• _EXCERPTED TEXT_
--- START ---

The Republican presidential nominee has been caught on tape referring to grabbing women, positing that “you can do anything” when you’re “a star.”

Some news outlets reported this as a problem of sexually descriptive words, such as “Donald Trump’s Graphic Sex Talk Audio Leaked” and “Stars React After Graphic Donald Trump and Billy Bush Convo Leaks.” Even The Washington Post—which broke the story—used the headline “Trump Recorded Having Extremely Lewd Conversation About Women in 2005.”

The thing about the Republican’s words isn't that they’re explicit or graphic. It's that they're misogynistic, coercive, abusive, and dehumanizing. And as my colleague David Graham notes, illegal: The candidate is describing forcing himself on women, bragging that they’re disinclined to object because of a power structure on which he knowingly capitalizes.

Framing this as lewd, even extremely so, is a reminder of the frequent reluctance to name sexual assault. Explicit conversations are a different thing, a part of life central to mature sexuality. If Trump, Clinton, or any other candidate or human hadn’t had explicit, graphic, lewd conversations, that would be concerning. Trump’s comments are something else.

By comparison, there would be no issue with a recording in which Trump talked about his “veiny member” and how he enjoys “thrusting to and fro until climax.” (Sorry, just making the point.) At this point I’d welcome a leaked tape in which he recounted the best sex he ever had, on a giant yacht. How it was so fantastic, and how many orgasms everyone had, and how no one cried, and he felt like God was moving through him, but it was just semen, huge amounts of amazing semen. How he sometimes weeps when he thinks about women masturbating, because human bodies instill in him a profound sense of awe. And awe isn’t easy to come by these days, let me tell you.

Explicit conversation is a bonding ritual that’s not bad or shameful. Treating it as such makes people misunderstand what explicit conversation is supposed to be—as Trump claimed when he excused his comments as “locker room banter.” To take him at his word, he misunderstands the ritual: Talking explicitly about sex is different from bragging about forcing yourself on people.

--- END ---

• _WHAT TO WORK ON_
**1.** Write out the part of the commentary on the Trump recording that opens with the words containing "By comparison, there" and closes with "me tell you.".
**2.** Pick up the commentary on the Trump recording after its last sentence and carry it forward.
The material that comes next has no connection to the commentary on the Trump recording.

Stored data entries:
--- START ---

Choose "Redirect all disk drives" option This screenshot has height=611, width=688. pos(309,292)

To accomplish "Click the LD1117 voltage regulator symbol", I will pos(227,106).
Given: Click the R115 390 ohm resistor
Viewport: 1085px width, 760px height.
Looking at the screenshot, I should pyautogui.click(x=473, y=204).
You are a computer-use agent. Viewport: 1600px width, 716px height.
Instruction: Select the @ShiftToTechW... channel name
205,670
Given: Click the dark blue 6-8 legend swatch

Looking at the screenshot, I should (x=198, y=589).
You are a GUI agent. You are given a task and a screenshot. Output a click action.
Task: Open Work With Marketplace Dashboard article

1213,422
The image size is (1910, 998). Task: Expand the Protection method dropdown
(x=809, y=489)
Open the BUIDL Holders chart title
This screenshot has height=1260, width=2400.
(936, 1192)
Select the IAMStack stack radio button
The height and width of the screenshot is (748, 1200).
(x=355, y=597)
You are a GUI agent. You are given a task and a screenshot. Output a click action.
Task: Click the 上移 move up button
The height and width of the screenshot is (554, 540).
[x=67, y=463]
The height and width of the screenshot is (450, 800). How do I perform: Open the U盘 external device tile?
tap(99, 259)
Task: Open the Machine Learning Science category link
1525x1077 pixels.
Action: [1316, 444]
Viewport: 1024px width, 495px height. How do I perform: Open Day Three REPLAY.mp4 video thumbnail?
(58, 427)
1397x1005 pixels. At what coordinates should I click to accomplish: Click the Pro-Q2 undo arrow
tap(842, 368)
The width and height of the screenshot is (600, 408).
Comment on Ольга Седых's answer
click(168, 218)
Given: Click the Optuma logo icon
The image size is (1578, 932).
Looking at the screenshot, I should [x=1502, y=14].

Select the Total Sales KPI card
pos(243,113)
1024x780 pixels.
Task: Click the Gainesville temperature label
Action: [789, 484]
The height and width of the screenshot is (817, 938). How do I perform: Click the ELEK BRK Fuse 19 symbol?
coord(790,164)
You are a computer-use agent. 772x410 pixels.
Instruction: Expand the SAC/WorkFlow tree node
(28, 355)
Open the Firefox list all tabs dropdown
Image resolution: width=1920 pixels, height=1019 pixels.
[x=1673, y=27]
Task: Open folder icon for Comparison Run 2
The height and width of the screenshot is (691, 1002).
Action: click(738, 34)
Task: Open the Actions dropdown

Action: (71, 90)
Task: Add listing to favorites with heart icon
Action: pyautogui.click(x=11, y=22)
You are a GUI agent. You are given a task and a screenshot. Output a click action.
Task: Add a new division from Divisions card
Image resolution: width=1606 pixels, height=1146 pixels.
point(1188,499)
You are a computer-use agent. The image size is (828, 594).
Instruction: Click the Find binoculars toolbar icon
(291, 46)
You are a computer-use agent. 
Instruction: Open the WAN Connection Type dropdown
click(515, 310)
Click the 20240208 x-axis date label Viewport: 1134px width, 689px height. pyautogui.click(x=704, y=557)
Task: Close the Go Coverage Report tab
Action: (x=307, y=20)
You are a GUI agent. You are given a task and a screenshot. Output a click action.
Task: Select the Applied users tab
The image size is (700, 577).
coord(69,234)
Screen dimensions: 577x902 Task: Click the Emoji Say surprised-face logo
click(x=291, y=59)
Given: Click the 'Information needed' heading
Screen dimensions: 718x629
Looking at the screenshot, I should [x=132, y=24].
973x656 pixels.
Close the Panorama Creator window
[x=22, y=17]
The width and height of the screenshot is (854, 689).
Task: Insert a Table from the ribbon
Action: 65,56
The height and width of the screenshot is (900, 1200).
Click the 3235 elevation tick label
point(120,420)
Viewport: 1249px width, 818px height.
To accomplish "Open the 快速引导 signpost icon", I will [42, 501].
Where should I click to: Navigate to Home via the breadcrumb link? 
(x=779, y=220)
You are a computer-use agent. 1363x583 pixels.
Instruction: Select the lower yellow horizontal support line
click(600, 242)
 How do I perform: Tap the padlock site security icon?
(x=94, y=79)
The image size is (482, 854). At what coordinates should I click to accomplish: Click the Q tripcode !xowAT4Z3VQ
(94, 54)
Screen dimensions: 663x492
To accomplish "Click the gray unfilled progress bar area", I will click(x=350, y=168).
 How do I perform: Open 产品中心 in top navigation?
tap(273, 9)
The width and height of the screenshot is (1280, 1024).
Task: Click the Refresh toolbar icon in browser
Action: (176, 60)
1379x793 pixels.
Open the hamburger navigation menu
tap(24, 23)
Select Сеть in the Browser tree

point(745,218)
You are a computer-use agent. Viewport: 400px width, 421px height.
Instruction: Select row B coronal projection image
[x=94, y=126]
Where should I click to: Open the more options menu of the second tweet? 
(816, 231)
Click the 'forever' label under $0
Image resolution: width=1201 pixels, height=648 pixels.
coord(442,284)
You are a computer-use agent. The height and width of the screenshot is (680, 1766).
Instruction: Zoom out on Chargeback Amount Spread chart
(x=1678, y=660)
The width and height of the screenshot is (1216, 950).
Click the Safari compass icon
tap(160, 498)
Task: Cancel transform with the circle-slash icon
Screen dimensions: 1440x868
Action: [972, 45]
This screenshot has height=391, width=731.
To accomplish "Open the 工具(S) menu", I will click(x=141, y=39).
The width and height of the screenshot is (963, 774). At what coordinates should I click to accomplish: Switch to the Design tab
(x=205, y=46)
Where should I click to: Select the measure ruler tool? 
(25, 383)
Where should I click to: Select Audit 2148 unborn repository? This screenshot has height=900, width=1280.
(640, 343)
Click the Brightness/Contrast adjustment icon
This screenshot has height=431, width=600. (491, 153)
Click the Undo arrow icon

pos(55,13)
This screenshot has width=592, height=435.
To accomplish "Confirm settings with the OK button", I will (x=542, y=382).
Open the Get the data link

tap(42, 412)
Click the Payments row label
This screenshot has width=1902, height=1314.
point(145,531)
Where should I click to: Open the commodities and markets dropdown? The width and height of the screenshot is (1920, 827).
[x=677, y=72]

--- END ---

• _RESULTS BY TASK_
**1.**
By comparison, there would be no issue with a recording in which Trump talked about his “veiny member” and how he enjoys “thrusting to and fro until climax.” (Sorry, just making the point.) At this point I’d welcome a leaked tape in which he recounted the best sex he ever had, on a giant yacht. How it was so fantastic, and how many orgasms everyone had, and how no one cried, and he felt like God was moving through him, but it was just semen, huge amounts of amazing semen. How he sometimes weeps when he thinks about women masturbating, because human bodies instill in him a profound sense of awe. And awe isn’t easy to come by these days, let me tell you.

**2.**
Any notion to the contrary is a product of not talking about sex frankly, openly, often enough. And then when you do, feeling like you have to brag about grabbing women “by the pussy” on a bus with Billy Bush, so you end up perpetuating archaic notions of power and forcible objectification. Because that’s what you heard someone else do. That’s what the boys at the New York Military Academy did during Trump’s formative years.

Like Trump, ever more Americans seem to feel that masculinity (as they understand it, narrowly defined) is threatened. It’s threatened specifically by “PC culture,” often used as a sweeping indictment of any attempt at decency. My colleague Molly Ball spoke to some of these men recently at a Trump rally in Pennsylvania, men with chin-strap beards and novelty t-shirts calling Hillary Clinton a bitch because “it’s funny.”

Confusing humor and cruelty is born of profound ignorance, and an idea that violating codes is inherently funny. Counteract this confusion by talking about sex more openly, not less. Show that decency need not be puritanical. Chastise coercion but embrace consensual boning down. (And avoid saying “boning down” until you’ve got a good read on the room.) Because in their ignorance, toxic men are malleable. Their notions of masculinity will change with the culture that shapes them. This starts with the words that, seemingly small, frame these discussions about sex and power, respect and abuse, what’s lewd and what’s baldly inhumane.